Work item: Each line of the listing below must be returned exactly.

Entries provided:
Segment Open

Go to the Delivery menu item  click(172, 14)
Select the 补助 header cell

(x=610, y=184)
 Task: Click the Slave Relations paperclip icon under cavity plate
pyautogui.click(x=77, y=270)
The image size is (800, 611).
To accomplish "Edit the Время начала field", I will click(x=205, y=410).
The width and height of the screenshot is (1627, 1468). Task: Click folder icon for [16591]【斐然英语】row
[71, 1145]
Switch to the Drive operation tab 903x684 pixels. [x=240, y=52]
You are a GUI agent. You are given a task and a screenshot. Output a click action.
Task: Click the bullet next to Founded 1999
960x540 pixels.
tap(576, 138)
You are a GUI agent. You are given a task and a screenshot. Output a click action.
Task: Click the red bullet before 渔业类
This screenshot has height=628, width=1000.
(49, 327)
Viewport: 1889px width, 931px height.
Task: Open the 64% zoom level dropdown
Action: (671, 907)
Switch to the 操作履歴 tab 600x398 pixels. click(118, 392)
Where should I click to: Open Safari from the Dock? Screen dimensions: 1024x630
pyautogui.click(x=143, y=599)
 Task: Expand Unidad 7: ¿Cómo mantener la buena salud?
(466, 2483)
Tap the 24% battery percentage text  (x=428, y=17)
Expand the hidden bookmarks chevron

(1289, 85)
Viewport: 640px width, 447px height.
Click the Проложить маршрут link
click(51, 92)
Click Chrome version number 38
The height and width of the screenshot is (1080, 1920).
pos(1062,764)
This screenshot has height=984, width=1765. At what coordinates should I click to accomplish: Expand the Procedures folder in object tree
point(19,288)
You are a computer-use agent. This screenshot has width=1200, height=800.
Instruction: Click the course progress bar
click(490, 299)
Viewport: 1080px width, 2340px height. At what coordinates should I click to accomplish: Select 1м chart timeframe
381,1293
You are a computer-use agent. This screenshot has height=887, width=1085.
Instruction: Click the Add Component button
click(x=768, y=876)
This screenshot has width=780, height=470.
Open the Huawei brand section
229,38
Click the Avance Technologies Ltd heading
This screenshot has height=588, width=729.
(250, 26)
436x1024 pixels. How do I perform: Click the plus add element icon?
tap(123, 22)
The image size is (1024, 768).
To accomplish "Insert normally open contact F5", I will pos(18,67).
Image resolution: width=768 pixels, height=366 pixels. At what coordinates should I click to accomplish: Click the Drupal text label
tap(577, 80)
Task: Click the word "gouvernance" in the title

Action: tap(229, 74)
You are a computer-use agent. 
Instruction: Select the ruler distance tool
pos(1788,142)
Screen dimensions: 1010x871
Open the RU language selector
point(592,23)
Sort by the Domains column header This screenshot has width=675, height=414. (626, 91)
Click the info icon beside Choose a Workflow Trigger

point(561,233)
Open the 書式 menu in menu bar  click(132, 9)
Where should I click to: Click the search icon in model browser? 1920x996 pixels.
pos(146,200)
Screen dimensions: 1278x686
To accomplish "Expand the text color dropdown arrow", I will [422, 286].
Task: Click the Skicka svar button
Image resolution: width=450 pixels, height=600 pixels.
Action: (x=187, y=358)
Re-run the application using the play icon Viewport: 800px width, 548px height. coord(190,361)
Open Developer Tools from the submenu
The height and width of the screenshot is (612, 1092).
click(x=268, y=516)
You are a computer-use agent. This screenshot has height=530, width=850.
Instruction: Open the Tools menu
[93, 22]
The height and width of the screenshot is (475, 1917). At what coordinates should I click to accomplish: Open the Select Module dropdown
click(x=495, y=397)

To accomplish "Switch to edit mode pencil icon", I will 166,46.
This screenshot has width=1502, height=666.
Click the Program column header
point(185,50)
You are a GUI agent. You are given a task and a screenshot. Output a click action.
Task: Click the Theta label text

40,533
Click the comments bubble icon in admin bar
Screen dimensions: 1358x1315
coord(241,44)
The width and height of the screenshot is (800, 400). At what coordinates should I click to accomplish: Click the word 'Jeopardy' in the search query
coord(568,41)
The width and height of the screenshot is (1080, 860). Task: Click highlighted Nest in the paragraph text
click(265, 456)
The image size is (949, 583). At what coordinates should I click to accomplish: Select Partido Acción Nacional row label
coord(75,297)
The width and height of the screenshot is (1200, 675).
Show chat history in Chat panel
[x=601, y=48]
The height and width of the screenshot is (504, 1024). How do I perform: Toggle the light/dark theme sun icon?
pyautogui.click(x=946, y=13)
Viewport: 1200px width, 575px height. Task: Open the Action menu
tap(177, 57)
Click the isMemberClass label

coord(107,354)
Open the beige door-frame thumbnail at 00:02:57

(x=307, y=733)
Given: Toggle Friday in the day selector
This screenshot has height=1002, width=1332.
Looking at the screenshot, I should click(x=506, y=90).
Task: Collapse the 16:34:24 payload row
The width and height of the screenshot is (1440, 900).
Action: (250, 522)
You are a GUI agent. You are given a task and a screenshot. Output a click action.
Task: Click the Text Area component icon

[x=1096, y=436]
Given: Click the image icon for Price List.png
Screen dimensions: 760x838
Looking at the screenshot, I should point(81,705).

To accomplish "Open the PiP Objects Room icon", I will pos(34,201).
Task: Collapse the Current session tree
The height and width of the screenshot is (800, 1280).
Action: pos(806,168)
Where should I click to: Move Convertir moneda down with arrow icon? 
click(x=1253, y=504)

Segment Closed

Answer below:
Go to the Delivery menu item  click(172, 14)
Select the 补助 header cell

(x=610, y=184)
 Task: Click the Slave Relations paperclip icon under cavity plate
pyautogui.click(x=77, y=270)
The image size is (800, 611).
To accomplish "Edit the Время начала field", I will click(x=205, y=410).
The width and height of the screenshot is (1627, 1468). Task: Click folder icon for [16591]【斐然英语】row
[71, 1145]
Switch to the Drive operation tab 903x684 pixels. [x=240, y=52]
You are a GUI agent. You are given a task and a screenshot. Output a click action.
Task: Click the bullet next to Founded 1999
960x540 pixels.
tap(576, 138)
You are a GUI agent. You are given a task and a screenshot. Output a click action.
Task: Click the red bullet before 渔业类
This screenshot has height=628, width=1000.
(49, 327)
Viewport: 1889px width, 931px height.
Task: Open the 64% zoom level dropdown
Action: (671, 907)
Switch to the 操作履歴 tab 600x398 pixels. click(118, 392)
Where should I click to: Open Safari from the Dock? Screen dimensions: 1024x630
pyautogui.click(x=143, y=599)
 Task: Expand Unidad 7: ¿Cómo mantener la buena salud?
(466, 2483)
Tap the 24% battery percentage text  (x=428, y=17)
Expand the hidden bookmarks chevron

(1289, 85)
Viewport: 640px width, 447px height.
Click the Проложить маршрут link
click(51, 92)
Click Chrome version number 38
The height and width of the screenshot is (1080, 1920).
pos(1062,764)
This screenshot has height=984, width=1765. At what coordinates should I click to accomplish: Expand the Procedures folder in object tree
point(19,288)
You are a computer-use agent. This screenshot has width=1200, height=800.
Instruction: Click the course progress bar
click(490, 299)
Viewport: 1080px width, 2340px height. At what coordinates should I click to accomplish: Select 1м chart timeframe
381,1293
You are a computer-use agent. This screenshot has height=887, width=1085.
Instruction: Click the Add Component button
click(x=768, y=876)
This screenshot has width=780, height=470.
Open the Huawei brand section
229,38
Click the Avance Technologies Ltd heading
This screenshot has height=588, width=729.
(250, 26)
436x1024 pixels. How do I perform: Click the plus add element icon?
tap(123, 22)
The image size is (1024, 768).
To accomplish "Insert normally open contact F5", I will pos(18,67).
Image resolution: width=768 pixels, height=366 pixels. At what coordinates should I click to accomplish: Click the Drupal text label
tap(577, 80)
Task: Click the word "gouvernance" in the title

Action: tap(229, 74)
You are a computer-use agent. 
Instruction: Select the ruler distance tool
pos(1788,142)
Screen dimensions: 1010x871
Open the RU language selector
point(592,23)
Sort by the Domains column header This screenshot has width=675, height=414. (626, 91)
Click the info icon beside Choose a Workflow Trigger

point(561,233)
Open the 書式 menu in menu bar  click(132, 9)
Where should I click to: Click the search icon in model browser? 1920x996 pixels.
pos(146,200)
Screen dimensions: 1278x686
To accomplish "Expand the text color dropdown arrow", I will [422, 286].
Task: Click the Skicka svar button
Image resolution: width=450 pixels, height=600 pixels.
Action: (x=187, y=358)
Re-run the application using the play icon Viewport: 800px width, 548px height. coord(190,361)
Open Developer Tools from the submenu
The height and width of the screenshot is (612, 1092).
click(x=268, y=516)
You are a computer-use agent. This screenshot has height=530, width=850.
Instruction: Open the Tools menu
[93, 22]
The height and width of the screenshot is (475, 1917). At what coordinates should I click to accomplish: Open the Select Module dropdown
click(x=495, y=397)

To accomplish "Switch to edit mode pencil icon", I will 166,46.
This screenshot has width=1502, height=666.
Click the Program column header
point(185,50)
You are a GUI agent. You are given a task and a screenshot. Output a click action.
Task: Click the Theta label text

40,533
Click the comments bubble icon in admin bar
Screen dimensions: 1358x1315
coord(241,44)
The width and height of the screenshot is (800, 400). At what coordinates should I click to accomplish: Click the word 'Jeopardy' in the search query
coord(568,41)
The width and height of the screenshot is (1080, 860). Task: Click highlighted Nest in the paragraph text
click(265, 456)
The image size is (949, 583). At what coordinates should I click to accomplish: Select Partido Acción Nacional row label
coord(75,297)
The width and height of the screenshot is (1200, 675).
Show chat history in Chat panel
[x=601, y=48]
The height and width of the screenshot is (504, 1024). How do I perform: Toggle the light/dark theme sun icon?
pyautogui.click(x=946, y=13)
Viewport: 1200px width, 575px height. Task: Open the Action menu
tap(177, 57)
Click the isMemberClass label

coord(107,354)
Open the beige door-frame thumbnail at 00:02:57

(x=307, y=733)
Given: Toggle Friday in the day selector
This screenshot has height=1002, width=1332.
Looking at the screenshot, I should click(x=506, y=90).
Task: Collapse the 16:34:24 payload row
The width and height of the screenshot is (1440, 900).
Action: (250, 522)
You are a GUI agent. You are given a task and a screenshot. Output a click action.
Task: Click the Text Area component icon

[x=1096, y=436]
Given: Click the image icon for Price List.png
Screen dimensions: 760x838
Looking at the screenshot, I should point(81,705).

To accomplish "Open the PiP Objects Room icon", I will pos(34,201).
Task: Collapse the Current session tree
The height and width of the screenshot is (800, 1280).
Action: pos(806,168)
Where should I click to: Move Convertir moneda down with arrow icon? 
click(x=1253, y=504)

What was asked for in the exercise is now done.